= TASK PROMPT =
Write out each record below exactly, without pictures.

(DATA FOR THE TASK Opens)

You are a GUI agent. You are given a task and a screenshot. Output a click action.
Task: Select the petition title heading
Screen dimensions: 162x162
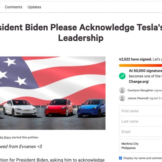coord(81,32)
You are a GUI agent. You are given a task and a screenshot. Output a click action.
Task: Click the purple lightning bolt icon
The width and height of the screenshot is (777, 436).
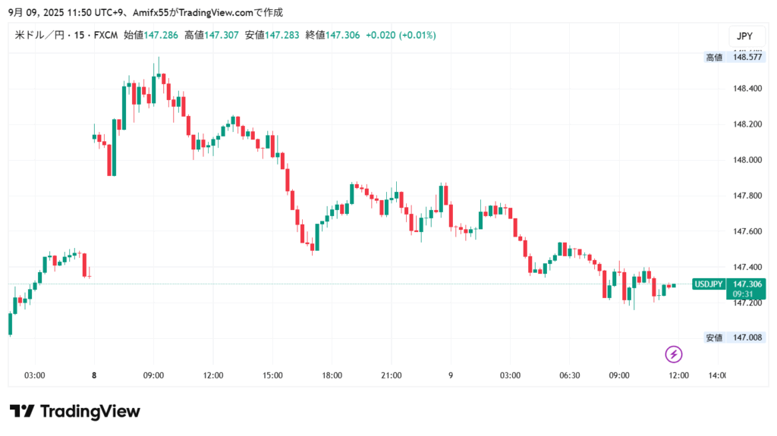674,353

(DATA FOR THE TASK Closes)

= TASK SOLUTION =
You are a GUI agent. You are given a task and a screenshot. Output a click action.
Task: Select the petition title heading
Screen dimensions: 162x162
coord(81,32)
You are a GUI agent. You are given a task and a screenshot. Output a click action.
Task: Click the purple lightning bolt icon
The width and height of the screenshot is (777, 436).
674,353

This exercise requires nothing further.